Enlargement of Hercules and Ophiuchus

 

Note the head of Draco, pictured with a sharp beak, comes very close to the foot of Hercules. This is from Durer's famous woodcuts of 1515. With the inversion of the images, all directions are reversed. In real-sky observation, Lyra is to the left of the Hercules composite, not to the right, as shown here. Inversion also accounts for the figures being shown from the back.

We note quite a few serpents in the cosmic imagery here. There is Draco sidling down from the polar region. Ophiuchus is also called Serpentarius, and the reptile he wrestles is Serpens. Finally, Hercules is shown holding Cerberus, the three-headed serpent of the Underworld. In Quest for the Zodiac, I suggested that the serpent imagery in the constellations might be connected with ancient knowledge of genetics and the DNA code. This is consistent with Jeremy Narby's thesis in The Cosmic Serpent: namely, that the ancients, like some indigenous peoples today, had direct experiential access to the molecular structure of matter. I have proposed the term stellar-genetic continuum for the the linking of cosmic and earthbound biophysics that glimmers in ancient traditions, especially Egyptian sacred astronomy. Today interest in this link has given rise to a fledgling science called exobiology, the study of how life on earth is connected with life beyond earth.

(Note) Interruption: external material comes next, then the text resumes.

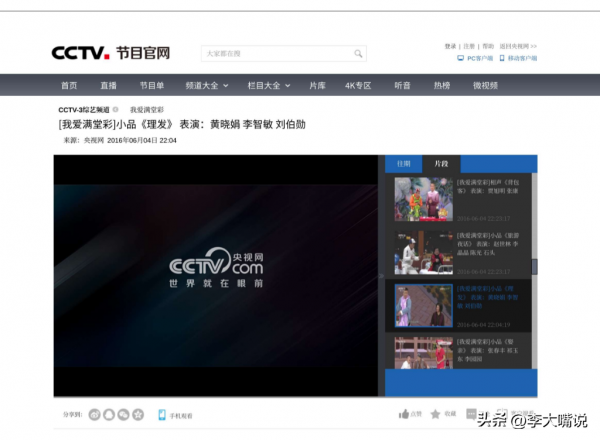Click the 收藏 favorite star icon
Screen dimensions: 600x440
[437, 414]
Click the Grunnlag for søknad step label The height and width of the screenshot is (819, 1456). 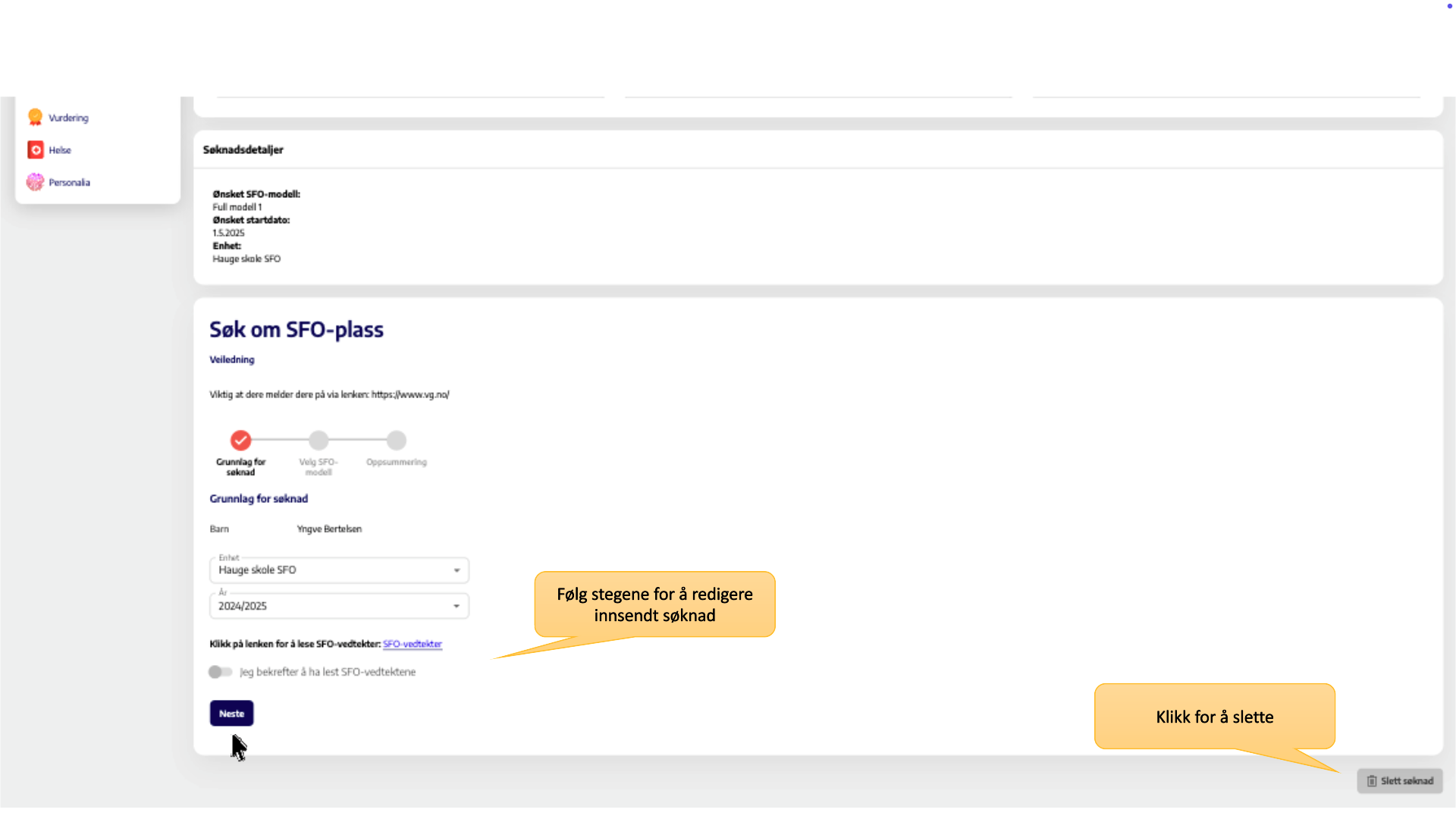coord(241,467)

Detail of Hercules and Serpentarius head to head.
Elijah Burritt, Celestial Atlas, 1835.

Note that this mythological mapping of the skies encodes two primary astrophysical directions: the Solar Apex in Hercules, and the Galactic Center between the Archer and the Scorpion. Did whoever initiated the tradition of picturing the Archer know that the direction to the Galactic Center was located just beyond the tip of the arrow? It it hard to imagine that this orientation could have been accidental.

Burritt's map is not inverted. It shows correctly how the constellational imagery matches the observable composites. Consider the entire scenario: The solar shaman Hercules is locked head to head with the Snaketamer who strides upon the Scorpion which extends its left claw to jar the Scales and upset the balance of the pans, while the Archer stands offside, aiming its arrow in a cautionary manner at the lower torso of the Scorpion.

Now decode that story.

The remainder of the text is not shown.